Okay, hotel room reservation notification for this year’s San Diego Comic-Con started rolling out last night…and it was a mixed bag. Although The Beat got a room at our second choice, lots of people didn’t get a room at all. And based on an informal Twitter survey, it all seems to have been pretty random. People who got in between 9:03 and 9:09 seemed to run the gamut from first choice to no choice.

Was this really just a lottery? SOMEWHERE, we SEEM to remember reading that time stamps within 3 minutes of each other would be treated as a tie and processed in random order….but now we can’t find that language anywhere on the CCI site, so maybe we just imagined it? At any rate this kind of process would explain what happened.

Of much note, even the far out hotel rooms will be connected to the con by a new 24-hour shuttle service.
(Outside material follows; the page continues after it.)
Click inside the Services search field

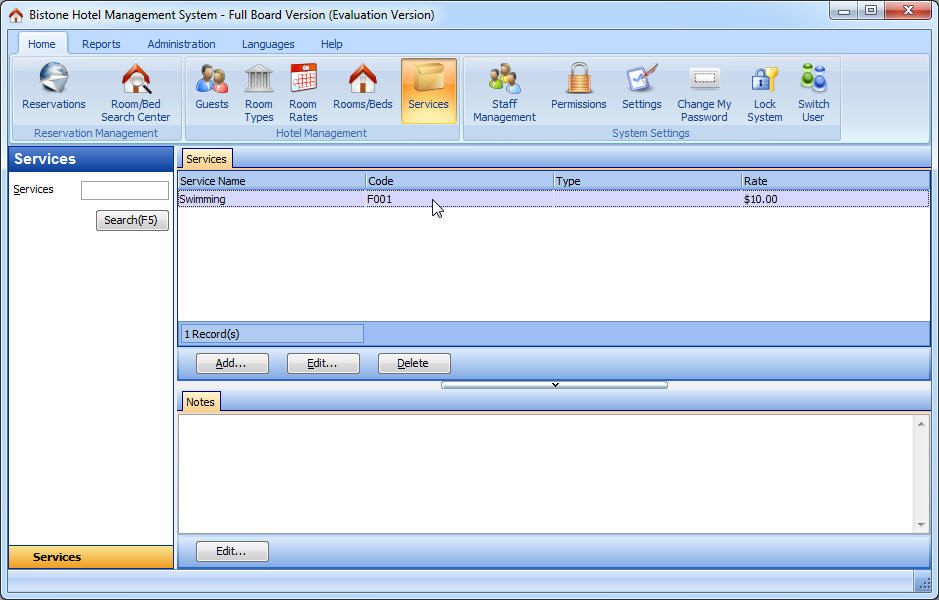(125, 189)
That’s a huge investment by the con committee and should take at least some of the sting out of having to to stay near Sea World.
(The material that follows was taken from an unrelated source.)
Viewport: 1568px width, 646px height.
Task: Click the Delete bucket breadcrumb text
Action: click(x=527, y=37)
So what to do if you have no room?

• Hang tight. A two-night deposit must be made by Tuesday to secure the rooms already doled out. In some cases that’s a $500-$600 outlay so expect a bunch of rooms to become available on Tuesday. Although we haven’t seen the letter that went out with requests that weren’t able to be filled, it was suggested that there will be a secondary Hoteloween for these rooms.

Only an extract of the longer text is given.